Kevin Brady, a highly regarded Delaware litigator, provides the following synopsis.
In yet another “sign of the troubled financial times” fund investors brought suit when their redemption rights were temporarily suspended. The Court of Chancery denied plaintiffs’ motion for preliminary injunction and then on July 10, 2009, the Court denied their application for certification of an interlocutory appeal and a concurrent motion for injunctive relief pending appeal of the interlocutory order.
Suspended Redemption Rights No Basis For Injunction
Plaintiffs are investors in Steel Partners II, which is managed by Warren Lichtenstein. In the fall of 2008, when investors rushed to redeem approximately 38% of the assets invested in the funds, the funds suspended all redemption rights. The funds then announced a plan with two options. In Option A, the investors’ interests in the assets of the fund would be transferred to a publicly traded limited partnership, and the interests in the partnership would be given to investors in exchange for their existing interests in the funds with no right of redemption with respect to the units of the new entity. In Option B, the default election, there would be a pro rata distribution of securities held by the funds equal to the value of their investments.
After plaintiffs filed a motion to preliminarily enjoin the proposed plan, on June 19, 2009, the Court of Chancery denied the request for an injunction, holding that plaintiffs had failed to establish the threat of immediate and irreparable harm. The plaintiffs alleged that those investors who were relegated to the default Option B by failing to choose one of the options would be harmed because they could obtain more value for the assets by forcing a liquidation as opposed to the distribution under Option B. However, because the plaintiffs could not show that they had the right to force a liquidation or that such a liquidation was likely, the Court held that there was not a threat of immediate and irreparable harm.
Plaintiffs Failed to Satisfy Supreme Court Rule 42(b)
Applying the first two prongs of the criteria under Supreme Court Rule 42(b), the Court held that the June 19 order did not determine a substantial issue, nor did it establish a legal right. As the Court reasoned, all that was “determined” was “that plaintiffs had failed to establish a sufficient threat of irreparable injury if an injunction were not issued.” This was not a ruling on the merits. Moreover, quoting Chancellor Allen, “the ‘establishment’ of such a ‘non-right’ cannot satisfy Rule 42. If it could, all determinations of such applications would be heard on appeal immediately, which, of course, is not the case.” The practical consequences of a denial of injunctive relief do not rise to the establishment of a legal right.

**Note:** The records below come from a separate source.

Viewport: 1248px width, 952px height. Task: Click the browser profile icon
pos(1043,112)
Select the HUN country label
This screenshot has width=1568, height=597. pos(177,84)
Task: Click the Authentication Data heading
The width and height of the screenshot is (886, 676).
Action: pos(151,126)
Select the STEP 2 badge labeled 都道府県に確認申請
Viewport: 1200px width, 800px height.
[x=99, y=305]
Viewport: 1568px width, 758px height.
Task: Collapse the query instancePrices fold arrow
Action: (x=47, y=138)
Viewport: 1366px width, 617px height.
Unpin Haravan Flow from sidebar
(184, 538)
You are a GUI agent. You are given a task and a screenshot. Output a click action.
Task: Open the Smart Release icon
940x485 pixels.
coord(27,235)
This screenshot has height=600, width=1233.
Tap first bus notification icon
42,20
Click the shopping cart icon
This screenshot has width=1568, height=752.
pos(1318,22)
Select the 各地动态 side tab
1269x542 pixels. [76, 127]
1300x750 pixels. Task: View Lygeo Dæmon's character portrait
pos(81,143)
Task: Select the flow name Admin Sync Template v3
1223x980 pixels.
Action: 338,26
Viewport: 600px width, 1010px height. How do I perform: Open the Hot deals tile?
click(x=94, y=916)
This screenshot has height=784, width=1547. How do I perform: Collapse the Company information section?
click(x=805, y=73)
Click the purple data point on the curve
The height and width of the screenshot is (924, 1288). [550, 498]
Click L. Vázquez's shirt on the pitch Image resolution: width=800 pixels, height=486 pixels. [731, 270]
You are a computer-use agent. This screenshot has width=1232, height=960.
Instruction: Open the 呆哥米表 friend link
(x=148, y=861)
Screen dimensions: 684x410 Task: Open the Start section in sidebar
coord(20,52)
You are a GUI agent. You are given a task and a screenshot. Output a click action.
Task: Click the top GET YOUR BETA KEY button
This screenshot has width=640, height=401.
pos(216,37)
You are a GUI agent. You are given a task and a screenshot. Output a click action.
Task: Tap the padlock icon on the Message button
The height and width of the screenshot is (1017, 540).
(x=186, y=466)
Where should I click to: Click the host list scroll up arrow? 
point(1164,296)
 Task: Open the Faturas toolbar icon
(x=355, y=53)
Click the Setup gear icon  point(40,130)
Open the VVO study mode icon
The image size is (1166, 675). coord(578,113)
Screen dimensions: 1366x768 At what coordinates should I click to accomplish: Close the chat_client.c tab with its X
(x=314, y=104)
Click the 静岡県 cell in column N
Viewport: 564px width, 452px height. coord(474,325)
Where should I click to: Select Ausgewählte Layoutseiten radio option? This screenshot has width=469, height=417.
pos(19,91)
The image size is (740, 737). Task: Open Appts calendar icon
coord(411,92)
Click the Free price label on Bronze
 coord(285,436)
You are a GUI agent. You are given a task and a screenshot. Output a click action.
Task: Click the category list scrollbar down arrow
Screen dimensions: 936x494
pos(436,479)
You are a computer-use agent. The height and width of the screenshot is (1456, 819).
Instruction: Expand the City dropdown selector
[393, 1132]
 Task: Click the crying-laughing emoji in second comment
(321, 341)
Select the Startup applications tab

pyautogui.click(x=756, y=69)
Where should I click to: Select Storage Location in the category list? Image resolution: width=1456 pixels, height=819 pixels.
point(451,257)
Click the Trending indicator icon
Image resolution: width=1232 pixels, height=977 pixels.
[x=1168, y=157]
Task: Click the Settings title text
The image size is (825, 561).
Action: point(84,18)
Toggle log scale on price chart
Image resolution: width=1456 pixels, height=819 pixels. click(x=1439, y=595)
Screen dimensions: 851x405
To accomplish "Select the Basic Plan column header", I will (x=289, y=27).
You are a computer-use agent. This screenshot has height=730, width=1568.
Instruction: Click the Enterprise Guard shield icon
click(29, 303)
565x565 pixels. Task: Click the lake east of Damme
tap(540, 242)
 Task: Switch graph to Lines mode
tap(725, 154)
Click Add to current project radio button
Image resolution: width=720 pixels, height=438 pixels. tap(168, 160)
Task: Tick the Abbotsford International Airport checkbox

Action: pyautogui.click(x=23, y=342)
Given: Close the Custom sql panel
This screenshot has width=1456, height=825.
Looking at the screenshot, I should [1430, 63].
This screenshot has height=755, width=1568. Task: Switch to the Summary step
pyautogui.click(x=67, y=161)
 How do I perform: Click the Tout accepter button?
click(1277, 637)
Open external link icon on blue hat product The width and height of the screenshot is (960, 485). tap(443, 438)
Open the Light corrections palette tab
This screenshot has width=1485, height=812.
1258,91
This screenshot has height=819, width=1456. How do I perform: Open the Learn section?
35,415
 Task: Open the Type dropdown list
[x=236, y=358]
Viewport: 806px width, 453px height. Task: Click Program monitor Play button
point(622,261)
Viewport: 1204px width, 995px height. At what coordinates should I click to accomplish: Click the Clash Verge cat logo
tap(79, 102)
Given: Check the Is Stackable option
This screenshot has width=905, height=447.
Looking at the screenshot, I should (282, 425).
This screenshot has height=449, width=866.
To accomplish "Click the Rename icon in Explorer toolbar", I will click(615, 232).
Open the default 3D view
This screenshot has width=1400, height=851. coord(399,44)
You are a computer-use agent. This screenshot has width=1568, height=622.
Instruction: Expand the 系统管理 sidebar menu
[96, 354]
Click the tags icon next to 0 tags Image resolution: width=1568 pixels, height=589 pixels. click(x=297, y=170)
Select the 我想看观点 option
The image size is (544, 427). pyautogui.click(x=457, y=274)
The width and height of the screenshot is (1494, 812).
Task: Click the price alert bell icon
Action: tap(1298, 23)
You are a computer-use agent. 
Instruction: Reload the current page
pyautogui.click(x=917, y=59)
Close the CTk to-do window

Plaintiffs also failed to satisfy one of the numerous factors of Rule 42(b)(i)-(v). First, the Court refuted plaintiffs’ argument that the interlocutory order involved “a question of law in the first instance” and was “inconsistent” with the prior decision of the Court of Chancery. The June 19 Order did not “determine” anything with respect to the partnership and even if it did, the Court’s interpretation of the governing partnership agreement pertaining to the ability of the funds to offer investors the above options was nothing more than an interpretation of a contractual provision and “would not necessarily involve a question of law in the first instance in Delaware.” Second, plaintiffs’ allegation that the interlocutory order “appears to contradict” Court precedent was insufficient as plaintiffs incorrectly construed the interlocutory order. Third, Rule 42(b)(iii) was also not met as the interlocutory order “clearly” did not “reverse or set aside a prior decision of the court, a jury, or an administrative agency.” Finally, Rule 42(b)(v) was not satisfied as the denial of the injunction did not determine a case dispositive issue.
Plaintiffs Denied Injunction Pending Appeal
Having failed to meet the requirements of Rule 42 – which sets forth the same standard for the Court of Chancery and Delaware Supreme Court to review plaintiffs’ application – the Court of Chancery held that there was no “pending appeal” and that the corresponding motion predicated on that appeal should be denied. The Court nonetheless addressed other reasons why the plaintiffs failed to establish an entitlement for injunctive relief. First, the Court, citing Kirpat Inc. v. Delaware Alcoholic Beverage Control Commission, 741 A. 2d 356 (Del. 1998), held “it is highly unlikely that plaintiffs will be able to establish that this Court abused its discretion in declining to enter the injunction plaintiffs requested.” Second, the Court did not reiterate its analysis of, but only its conclusion from the motion for preliminary injunction that the plaintiffs would not suffer irreparable injury. Finally, the Court held that third parties would be injured if an injunction regarding the plan was issued and there was little public benefit to the Supreme Court’s review of the Court of Chancery’s denial of the injunctive relief.
Supreme Court Denies Plaintiffs’ Appeal
After the Court of Chancery denied the plaintiffs’ above-referenced applications on July 10, 2009, the plaintiffs appealed the decision denying their request for a preliminary injunction to the Delaware Supreme Court. On July 14, 2009, the Supreme Court found that exceptional circumstances (as required by Rule 42), did not exist so the Court refused the plaintiffs’ interlocutory appeal.